Home | About | Sematext search-lucene.com search-hadoop.com
NEW: Monitor These Apps!
elasticsearch, apache solr, apache hbase, hadoop, redis, casssandra, amazon cloudwatch, mysql, memcached, apache kafka, apache zookeeper, apache storm, ubuntu, centOS, red hat, debian, puppet labs, java, senseiDB
 Search Hadoop and all its subprojects:

Switch to Plain View
Hive >> mail # user >> Lateral Views and Multi Table Insert


Copy link to this message
-
Lateral Views and Multi Table Insert
Hi,

I have a question about using lateral views with multi table insert.
I have a table of data that represents raw log data, the structure of
which makes it onerous to query directly largely because it requires
UNIONTYPE columns.  So, I transform that raw table into 3 new tables,
a primary table and 2 1-to-many tables.

The raw table is similar to this:

CREATE TABLE IF NOT EXISTS events_raw (
  event_id STRING,
  event_data_0 INT,
  event_data_1 BIGINT,
  packed_event_data_2 UNIONTYPE <
    INT,
    STRUCT <
      event_data_2:INT,
      event_data_2_sub_0:BOOLEAN,
      event_data_2_sub_1:BOOLEAN>>,
  packed_event_data_3 UNIONTYPE <
    BIGINT,
    ARRAY <
      STRUCT <
        event_data_3_metadata_key:STRING,
        event_data_3_metadata_value:STRING>>>,
  packed_event_data_4 UNIONTYPE <
    BOOLEAN,
    STRUCT <
      event_data_4:BOOLEAN,
      event_data_4_metadata:ARRAY <
        STRUCT <
          event_data_4_metadata_key:STRING,
          event_data_4_metadata_value:STRING>>>>);

This is to be transformed into these tables:

CREATE TABLE IF NOT EXISTS events (
event_id STRING,
event_data_0 INT,
event_data_1 BIGINT,
event_data_2 INT,
event_data_2_sub_0 BOOLEAN,
event_data_2_sub_1 BOOLEAN,
event_data_3 BIGINT,
event_data_4 BOOLEAN);

CREATE TABLE IF NOT EXISTS event_data_3_metadata (
event_id STRING,
metadata_key STRING,
metadata_value STRING);

CREATE TABLE IF NOT EXISTS event_data_4_metadata (
event_id STRING,
metadata_key STRING,
metadata_value STRING);

The only way I know how to unpack and/or explode the UNIONTYPEs is to
create custom UDTFs for each UNIONTYPE column.  For example, I created
an unpack_packed_event_data_2 function which maps an single
UnionObject to a STRUCT<event_data_2:INT, event_data_2_sub_0:BOOLEAN,
event_data_2_sub_1:BOOLEAN>.  Similarly, I created UDTFs to explode
the ARRAY elements contained in the UNIONTYPE columns.

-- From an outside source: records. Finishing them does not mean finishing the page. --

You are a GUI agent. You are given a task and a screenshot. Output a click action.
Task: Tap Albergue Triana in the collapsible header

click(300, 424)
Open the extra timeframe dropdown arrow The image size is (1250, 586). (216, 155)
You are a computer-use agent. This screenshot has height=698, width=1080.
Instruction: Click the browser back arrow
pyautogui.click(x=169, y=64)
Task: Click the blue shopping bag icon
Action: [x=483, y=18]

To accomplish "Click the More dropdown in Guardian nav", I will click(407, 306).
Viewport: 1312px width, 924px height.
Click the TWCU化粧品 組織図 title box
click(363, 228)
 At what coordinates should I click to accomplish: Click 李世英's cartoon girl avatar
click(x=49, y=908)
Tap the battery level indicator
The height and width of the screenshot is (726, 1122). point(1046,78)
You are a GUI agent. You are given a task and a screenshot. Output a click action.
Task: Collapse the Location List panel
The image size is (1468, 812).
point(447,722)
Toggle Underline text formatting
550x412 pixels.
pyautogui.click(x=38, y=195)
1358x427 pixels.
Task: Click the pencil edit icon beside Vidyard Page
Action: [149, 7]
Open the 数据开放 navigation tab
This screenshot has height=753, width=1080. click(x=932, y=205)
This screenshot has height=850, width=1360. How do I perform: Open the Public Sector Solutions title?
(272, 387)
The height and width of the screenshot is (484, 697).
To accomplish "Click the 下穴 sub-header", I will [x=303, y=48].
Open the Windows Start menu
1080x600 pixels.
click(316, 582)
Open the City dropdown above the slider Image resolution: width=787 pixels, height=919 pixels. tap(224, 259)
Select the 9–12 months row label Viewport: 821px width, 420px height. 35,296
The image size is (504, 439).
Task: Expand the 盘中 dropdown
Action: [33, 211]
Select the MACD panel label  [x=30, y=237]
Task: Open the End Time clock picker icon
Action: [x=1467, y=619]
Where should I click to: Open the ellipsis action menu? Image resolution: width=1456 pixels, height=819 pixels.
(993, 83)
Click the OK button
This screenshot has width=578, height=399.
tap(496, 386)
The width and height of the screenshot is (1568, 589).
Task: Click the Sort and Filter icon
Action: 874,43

Using those UDTFs I devised these queries to build the transformed tables:

FROM
  events_raw
LATERAL VIEW
  unpack_event_data_2 (packed_event_data_2) event_data_2_struct AS
    event_data_2,
    event_data_2_sub_0,
    event_data_2_sub_1
LATERAL VIEW
  unpack_event_data_3 (packed_event_data_3) event_data_3_struct AS
    event_data_3
LATERAL VIEW
  unpack_event_data_4 (packed_event_data_4) event_data_4_struct AS
    event_data_4
INSERT INTO TABLE events
SELECT
  event_id,
  event_data_0,
  event_data_1,
  event_data_2_struct.event_data_2,
  event_data_2_struct.event_data_2_sub_0,
  event_data_2_struct.event_data_2_sub_1,
  event_data_3_struct.event_data_3,
  event_data_4_struct.event_data_4);

FROM
  events_raw
LATERAL VIEW
  explode_event_data_3 (packed_event_data_3) event_data_3_array_element AS
    metadata_key,
    metadata_value
INSERT INTO TABLE event_data_3_metadata
SELECT
  event_id,
  event_data_3_array_element.metadata_key,
  event_data_3_array_element.metadata_value);

FROM
  events_raw
LATERAL VIEW
  explode_event_data_4 (packed_event_data_4) event_data_4_array_element AS
    metadata_key,
    metadata_value
INSERT INTO TABLE event_data_3_metadata
SELECT
  event_id,
  event_data_4_array_element.metadata_key,
  event_data_4_array_element.metadata_value);

This works correctly, the tables are filled with the appropriate
number of rows.  However, the raw table is scanned 3 times to
accomplish this and that is very costly given the amount of data.
When I combine those 3 statements into one Multi Table Insert:

FROM
  events_raw
LATERAL VIEW
  unpack_event_data_2 (packed_event_data_2) event_data_2_struct AS
    event_data_2,
    event_data_2_sub_0,
    event_data_2_sub_1
LATERAL VIEW
  unpack_event_data_3 (packed_event_data_3) event_data_3_struct AS
    event_data_3
LATERAL VIEW
  unpack_event_data_4 (packed_event_data_4) event_data_4_struct AS
    event_data_4
LATERAL VIEW
  explode_event_data_3 (packed_event_data_3) event_data_3_array_element AS
    metadata_key,
    metadata_value
LATERAL VIEW
  explode_event_data_4 (packed_event_data_4) event_data_4_array_element AS
    metadata_key,
    metadata_value
INSERT INTO TABLE events
SELECT
  event_id,
  event_data_0,
  event_data_1,
  event_data_2_struct.event_data_2,
  event_data_2_struct.event_data_2_sub_0,
  event_data_2_struct.event_data_2_sub_1,
  event_data_3_struct.event_data_3,
  event_data_4_struct.event_data_4
INSERT INTO TABLE event_data_3_metadata
SELECT
  event_id,
  event_data_3_array_element.metadata_key,
  event_data_3_array_element.metadata_value
INSERT INTO TABLE event_data_4_metadata
SELECT
  event_id,
  event_data_4_array_element.metadata_key,
  event_data_4_array_element.metadata_value;

The query fails with:

[Hive Error]: Query returned non-zero code: 10, cause: FAILED: Error
in semantic analysis: Column packed_event_data_3 Found in more than
One Tables/Subqueries.

I don't know how to get around having separate unpack_event_data_3 and
explode_event_data_3 functions.  Combining them would seem to marry
the functions' output signatures and in instances when the BIGINT is
type of the UNIONTYPE there shouldn't be a row of NULL values in the
event_data_4_metadata table and vice versa.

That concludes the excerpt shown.